Gli Usa, i principali alleati di Tel Aviv, monitorano con preoccupazione le ultime novità in Medio Oriente. Un primo “strappo” c’era già stato durante la visita ufficiale del segretario di Stato Antony Blinken, allarmato dai piani di occupazione illegale della West Bank. Ora a parlare è il portavoce John Kirby, che interviene a nome della Casa Bianca: “Gli Stati Uniti sono profondamente preoccupati per lo sviluppo degli eventi in Israele, compreso il potenziale impatto sulla prontezza militare sollevato dal ministro (della Difesa) Yoav Gallant, che sottolinea l’urgente necessità di un compromesso”. In tutto questo tempo una persona non si è ancora espressa: Joe Biden.
Il presidente Usa ha evitato di criticare direttamente Netanyahu, ma, come fa notare il giornale israeliano Haaretz, “non è che a Biden non interessi il futuro di Israele, gli sta molto a cuore, ma governare significa scegliere”. “L’ultima cosa – evidenzia l’autore Aaron David Miller – a cui vuole pensare ora è il problema della terra troppo promessa: cosa fare di Israele e dei palestinesi o la crisi del sistema politico israeliano. Se potesse scegliere, Benjamin Netanyahu non lo disturberebbe fino alla fine del suo secondo mandato, ammesso che ne avrà uno”. La cautela americana potrebbe presto oltrepassare la soglia di ciò che è tollerabile. “Biden – prosegue l’articolo di Haaretz – è innamorato di Israele, non di Netanyahu, che vede come una sorta di truffatore, ma la cui longevità e apparente permanenza nella narrativa israeliana lo rendono una forza con cui deve confrontarsi”.
5. La posizione di Netanyahu tra scontri e processi
Non sarà un perseguitato, ma i processi contro Benjamin Netanyahu tengono col fiato sospeso tutti i suoi elettori. Il capo dell’esecutivo israeliano è indagato da tre anni con l’accusa di corruzione e quando fu estromesso dalla guida del Paese in tanti pensarono che la sua vita ai vertici delle istituzioni fosse giunta al capolinea. Invece, come l’animale anziano troppo orgoglioso per dirsi vinto, con un colpo di coda è riuscito a tornare primo ministro, sostenuto all’unanimità dal suo partito Likud.
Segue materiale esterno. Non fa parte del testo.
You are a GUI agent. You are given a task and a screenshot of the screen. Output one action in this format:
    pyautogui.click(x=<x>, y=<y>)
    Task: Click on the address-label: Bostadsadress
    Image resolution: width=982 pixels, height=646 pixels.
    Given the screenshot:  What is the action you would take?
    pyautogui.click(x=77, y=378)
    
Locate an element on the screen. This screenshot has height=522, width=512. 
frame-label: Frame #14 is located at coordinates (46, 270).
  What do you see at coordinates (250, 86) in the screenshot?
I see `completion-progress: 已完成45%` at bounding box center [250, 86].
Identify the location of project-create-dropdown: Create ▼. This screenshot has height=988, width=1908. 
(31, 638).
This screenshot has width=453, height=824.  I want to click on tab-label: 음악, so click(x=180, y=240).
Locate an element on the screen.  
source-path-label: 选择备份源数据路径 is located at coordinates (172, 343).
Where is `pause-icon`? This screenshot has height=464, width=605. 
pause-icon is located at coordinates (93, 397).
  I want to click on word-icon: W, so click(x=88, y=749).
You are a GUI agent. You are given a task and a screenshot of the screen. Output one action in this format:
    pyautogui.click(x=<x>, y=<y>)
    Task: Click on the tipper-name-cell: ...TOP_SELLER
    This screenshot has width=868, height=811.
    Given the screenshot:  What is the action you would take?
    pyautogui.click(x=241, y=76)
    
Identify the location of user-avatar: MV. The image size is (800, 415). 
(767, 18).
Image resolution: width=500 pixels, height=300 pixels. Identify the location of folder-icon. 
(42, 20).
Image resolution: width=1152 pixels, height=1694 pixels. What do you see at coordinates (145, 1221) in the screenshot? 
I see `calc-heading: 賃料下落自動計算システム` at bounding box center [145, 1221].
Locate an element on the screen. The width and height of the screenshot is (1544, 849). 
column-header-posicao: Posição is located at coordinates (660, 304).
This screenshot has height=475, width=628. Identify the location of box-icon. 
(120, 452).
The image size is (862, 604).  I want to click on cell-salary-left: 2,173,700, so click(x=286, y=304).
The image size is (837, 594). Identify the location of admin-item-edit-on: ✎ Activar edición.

Eppure la crisi sulla riforma della giustizia pone “Bibi” in una condizione alquanto precaria.
Per stroncare sul nascere qualsiasi nuovo tentativo di mettergli i bastoni fra le ruote, Netanyahu ha fatto approvare alla Knesset una legge che impedisce al procuratore generale di rimuovere il premier dal suo incarico, garantendosi una sorta di immunità finché siederà nella poltrona di primo ministro. Questa opzione radicale era stata presa in considerazione dal magistrato israeliano Gali Baharav-Miara per risolvere la vexata questio della riforma della giustizia, ma alla fine il leader di Likud è riuscito a spuntarla ancora una volta. Contromisure obbligate dal suo punto di vista: basteranno per resistere alle piazze che si gonfiano ogni giorno di più?